Supplied data:
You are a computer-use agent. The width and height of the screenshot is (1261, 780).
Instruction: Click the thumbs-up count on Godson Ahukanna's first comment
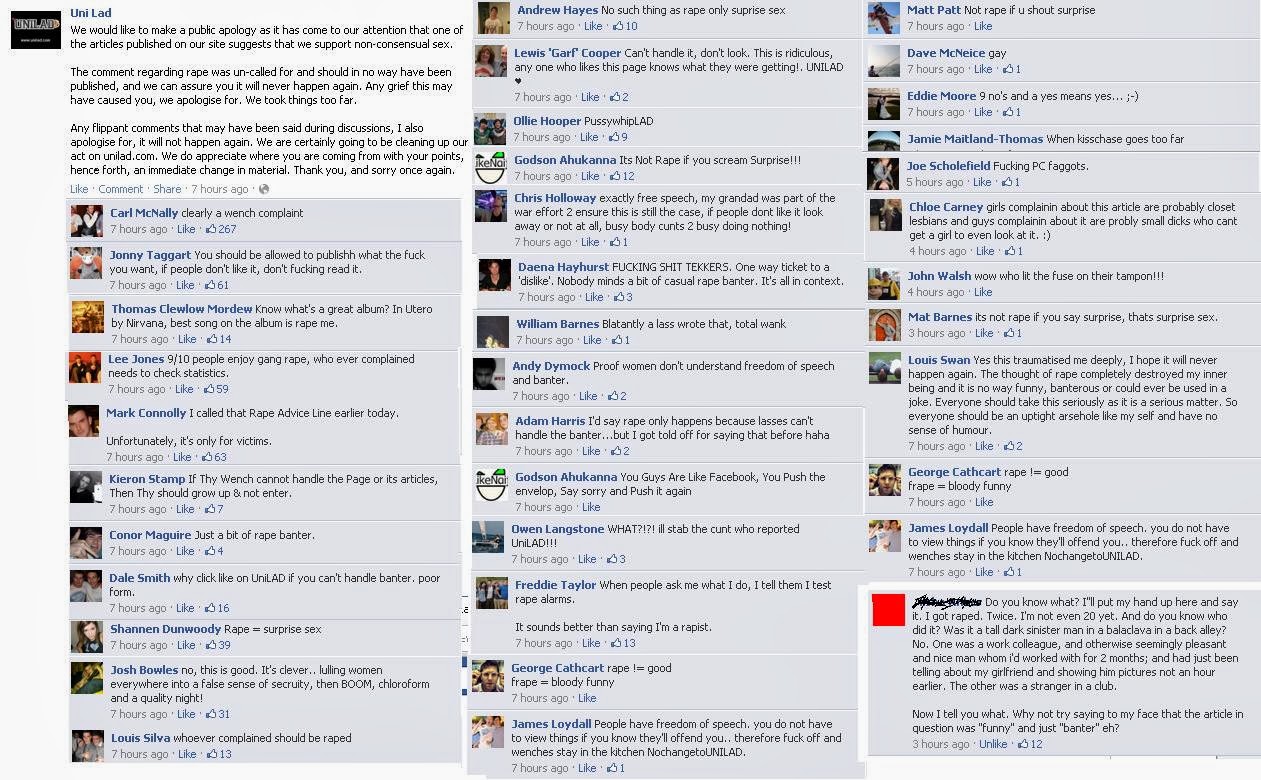pos(623,177)
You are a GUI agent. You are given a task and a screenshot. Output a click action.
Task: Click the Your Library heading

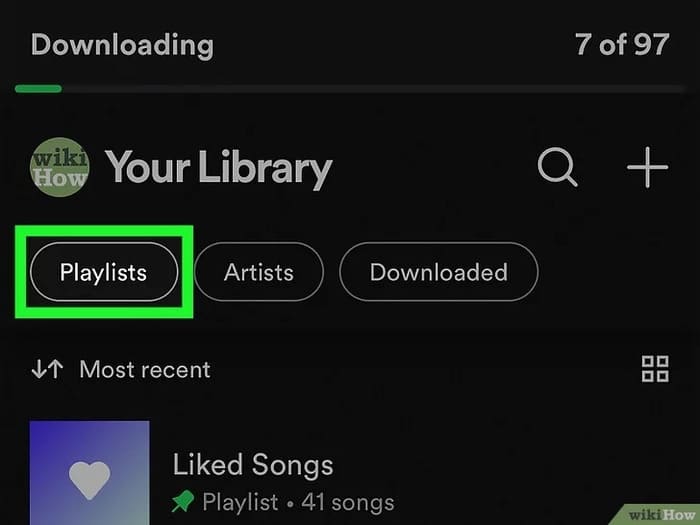coord(218,168)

Work required: Give the entries again exactly. Pictures stay out.

Task result:
You are a computer-use agent. The width and height of the screenshot is (1261, 780).
Instruction: Click the thumbs-up count on Godson Ahukanna's first comment
pos(623,177)
You are a GUI agent. You are given a task and a screenshot. Output a click action.
Task: Click the Your Library heading

coord(218,168)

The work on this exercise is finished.